* MATERIAL PROVIDED *
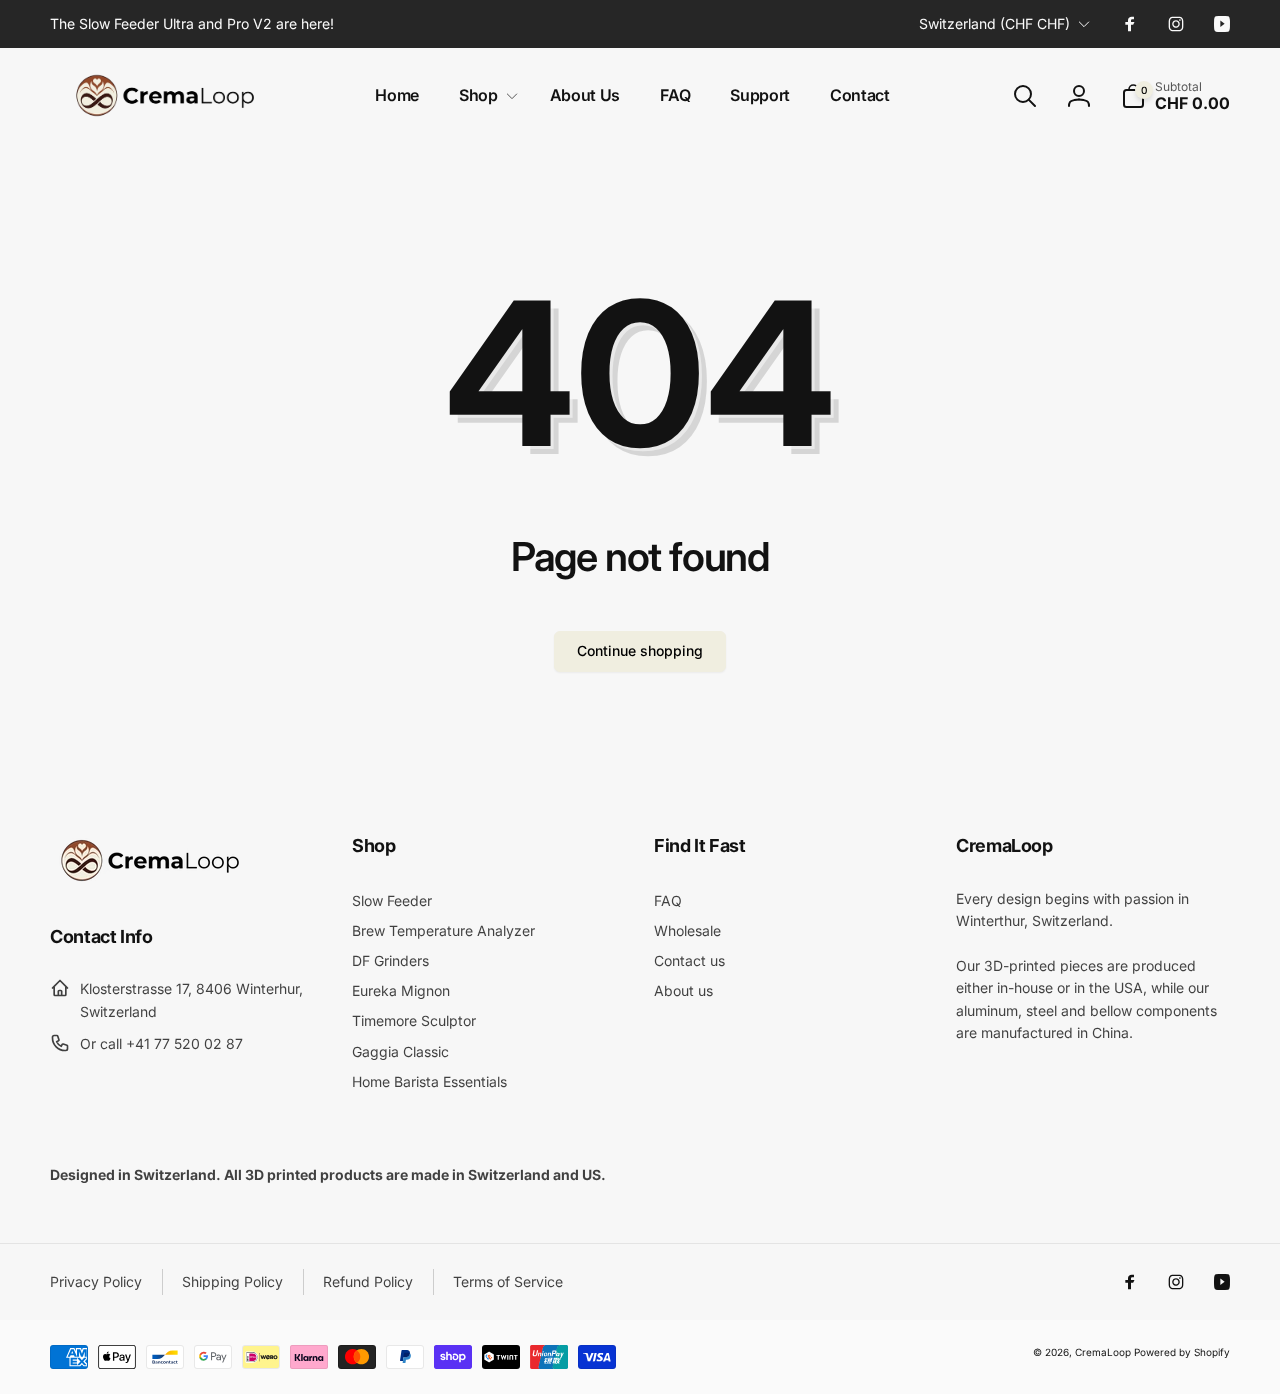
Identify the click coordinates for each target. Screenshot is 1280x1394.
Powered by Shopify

--

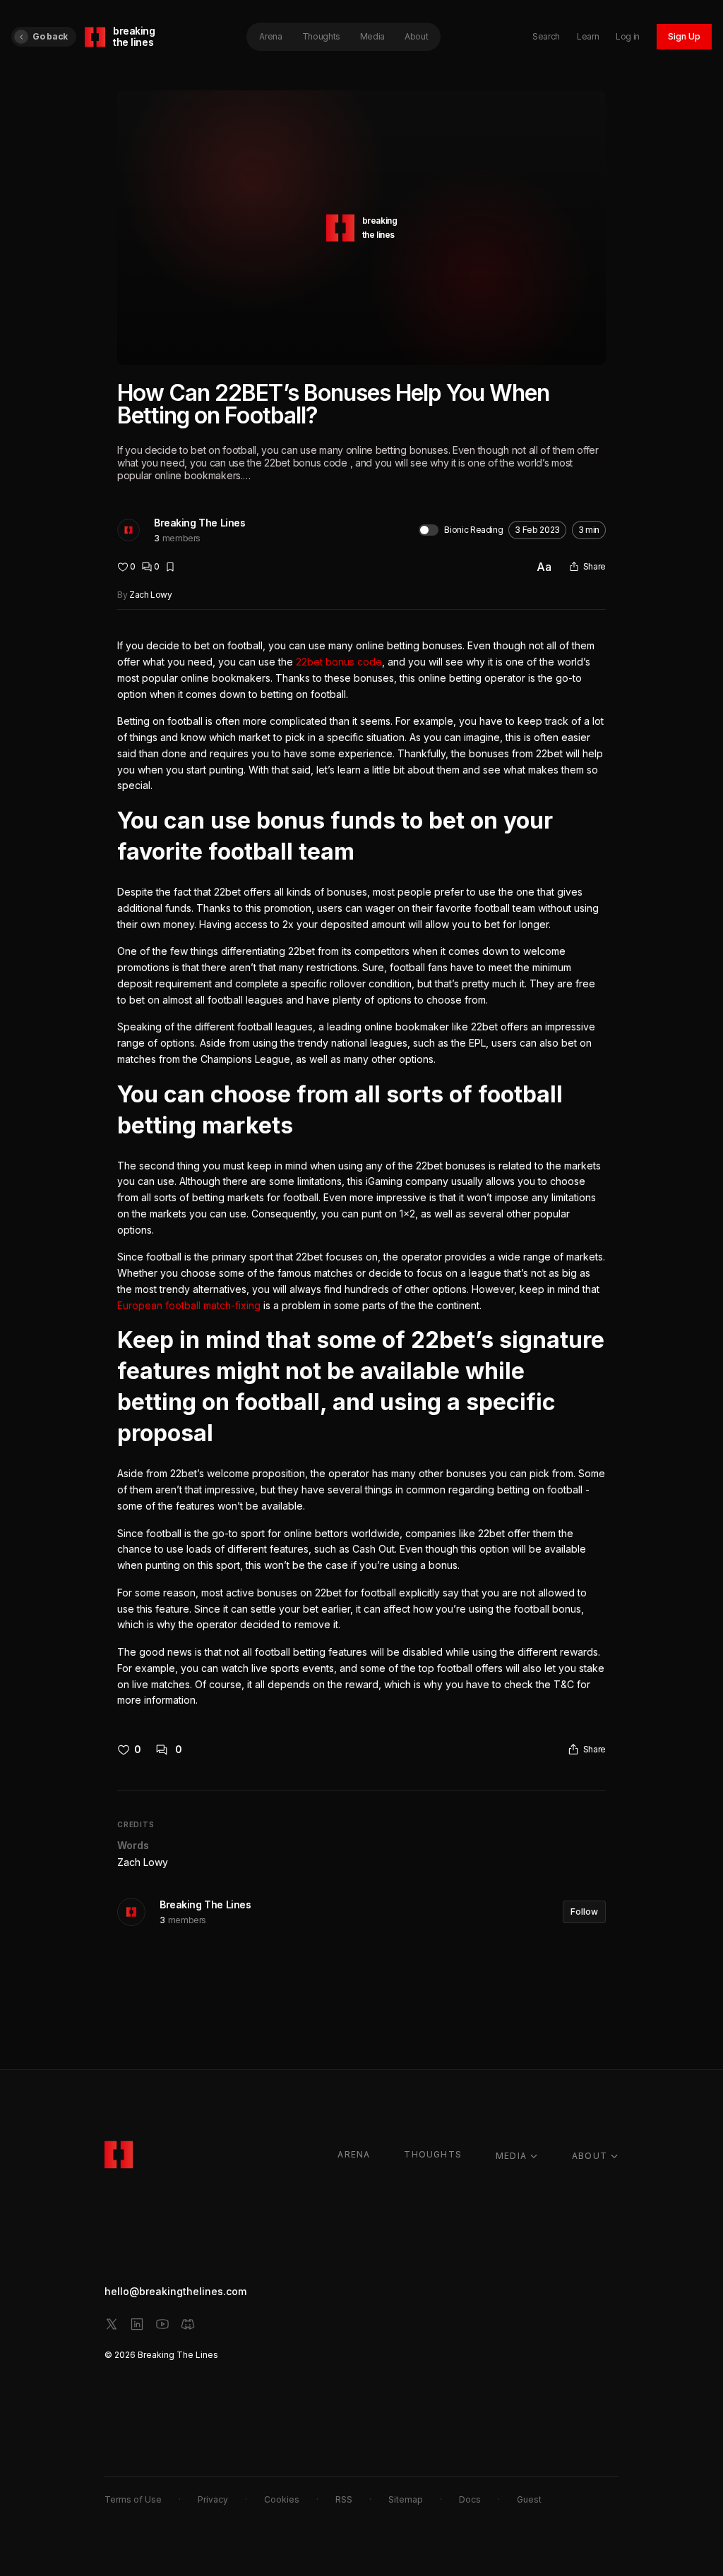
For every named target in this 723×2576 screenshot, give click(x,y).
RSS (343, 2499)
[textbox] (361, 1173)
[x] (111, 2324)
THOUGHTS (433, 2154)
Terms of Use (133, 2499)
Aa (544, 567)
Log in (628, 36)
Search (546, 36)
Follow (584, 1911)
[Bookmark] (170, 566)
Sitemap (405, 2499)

* * *

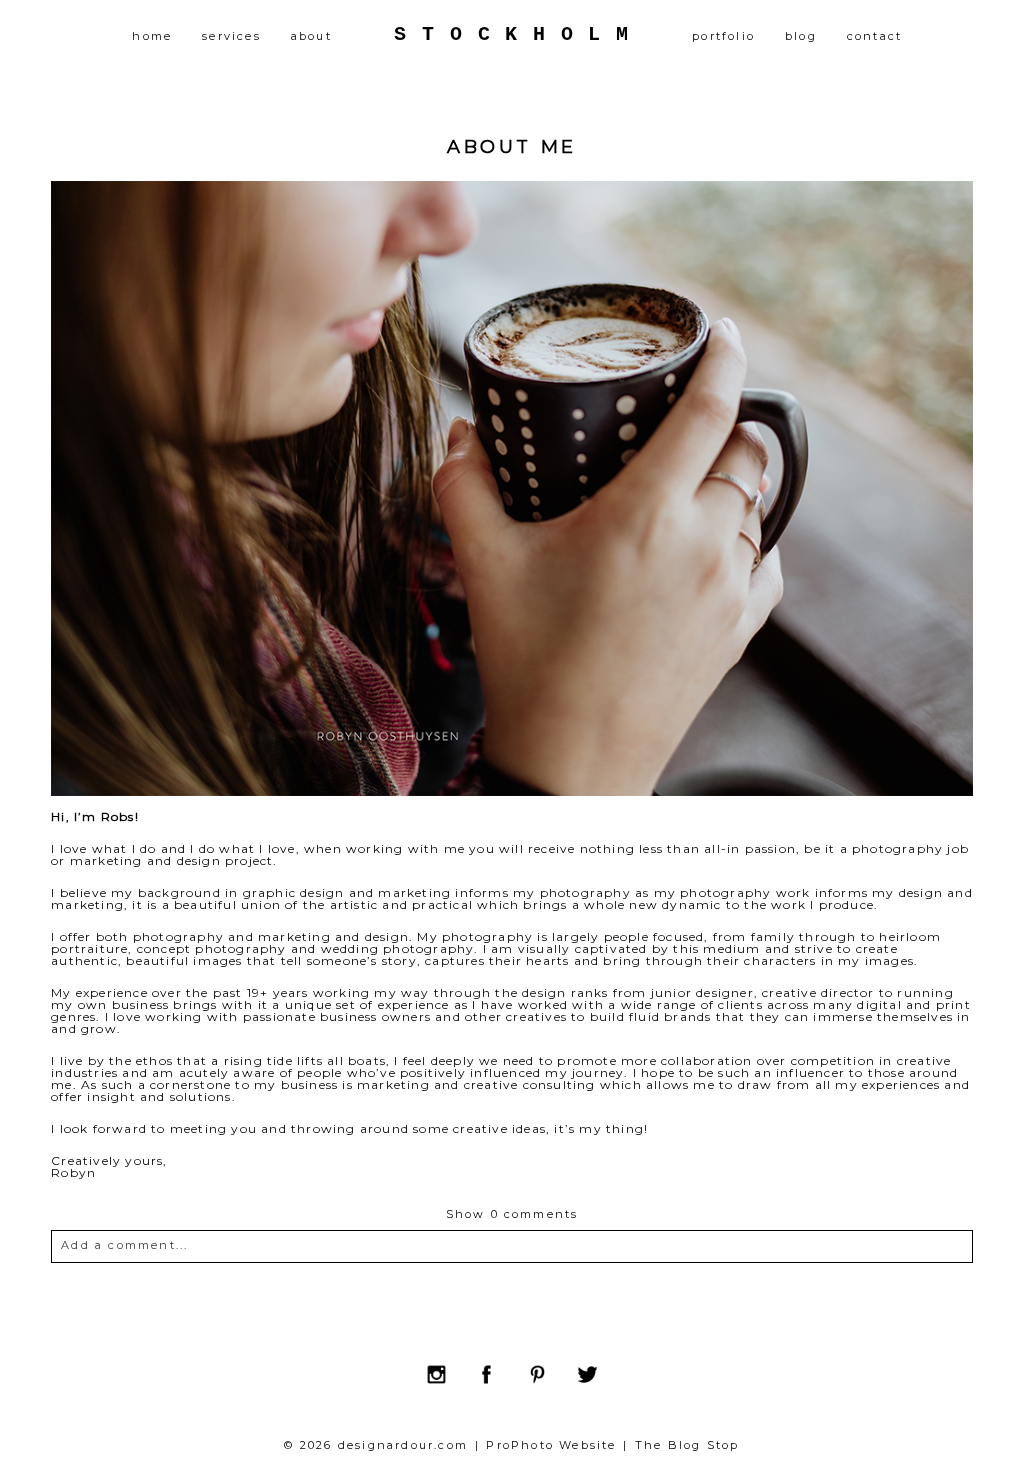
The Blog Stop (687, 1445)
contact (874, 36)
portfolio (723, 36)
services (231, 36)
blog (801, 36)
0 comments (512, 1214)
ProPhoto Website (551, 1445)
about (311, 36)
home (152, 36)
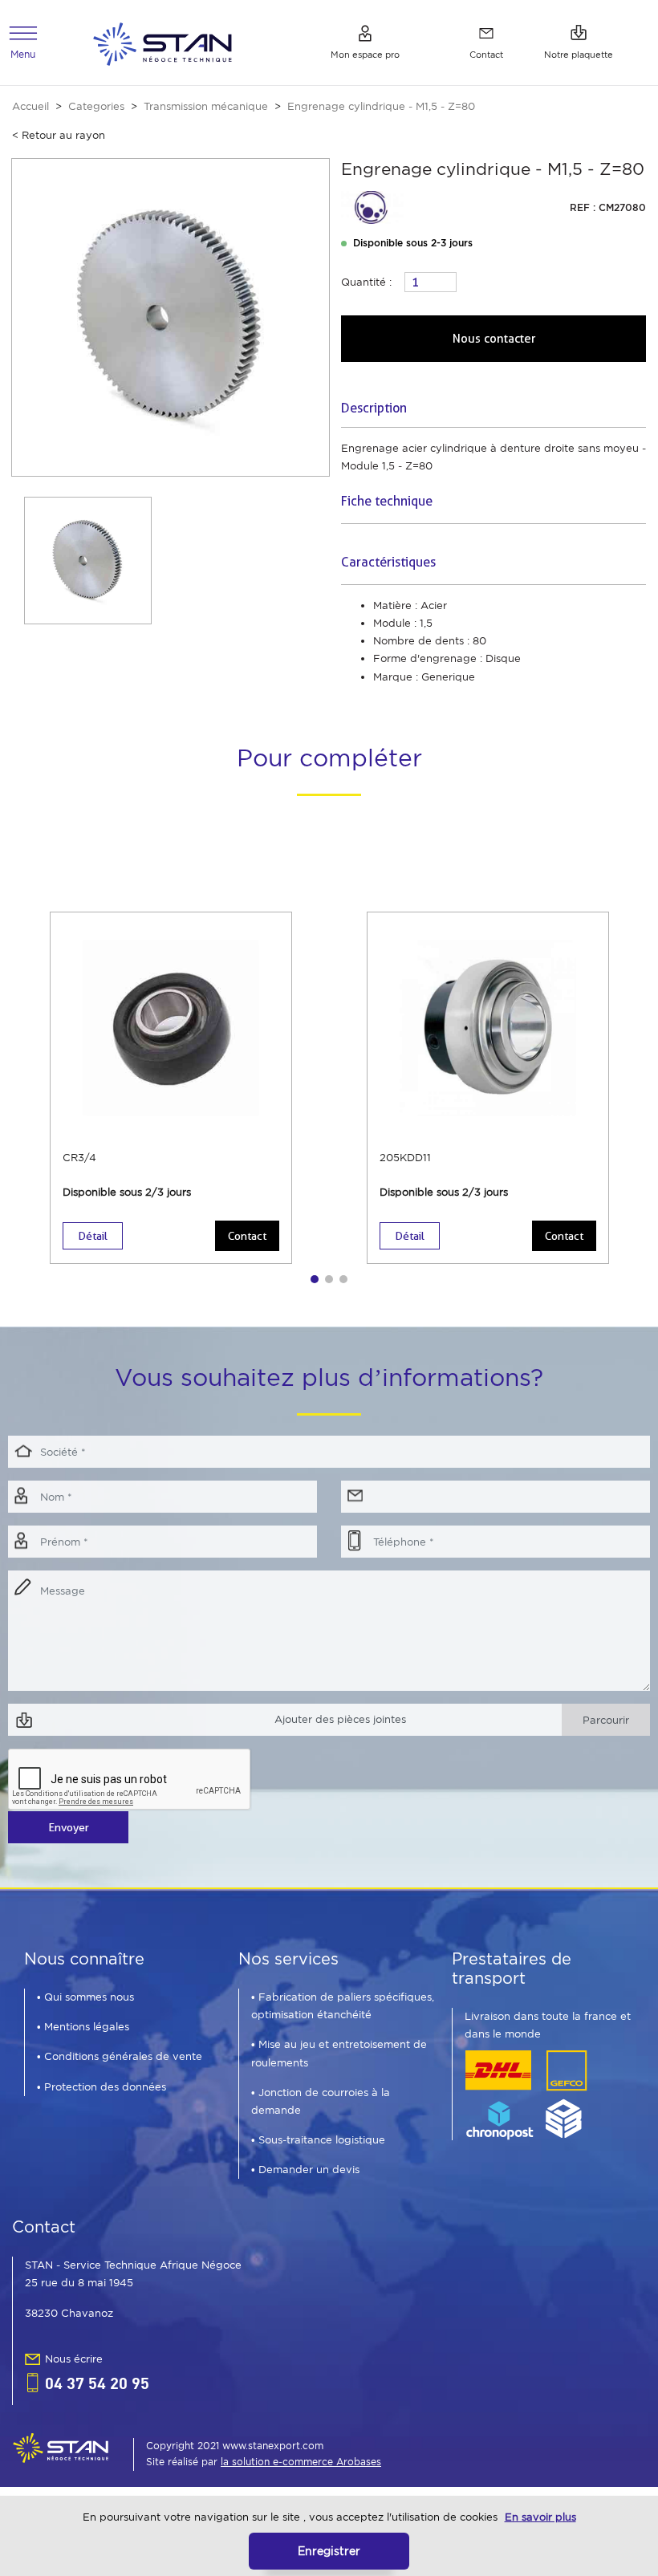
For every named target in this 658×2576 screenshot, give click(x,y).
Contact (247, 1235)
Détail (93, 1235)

* DESCRIPTION OF THE TASK *
For the records above, state how many lines include "give", giving no more than the number.

* ANSWER SPACE *
2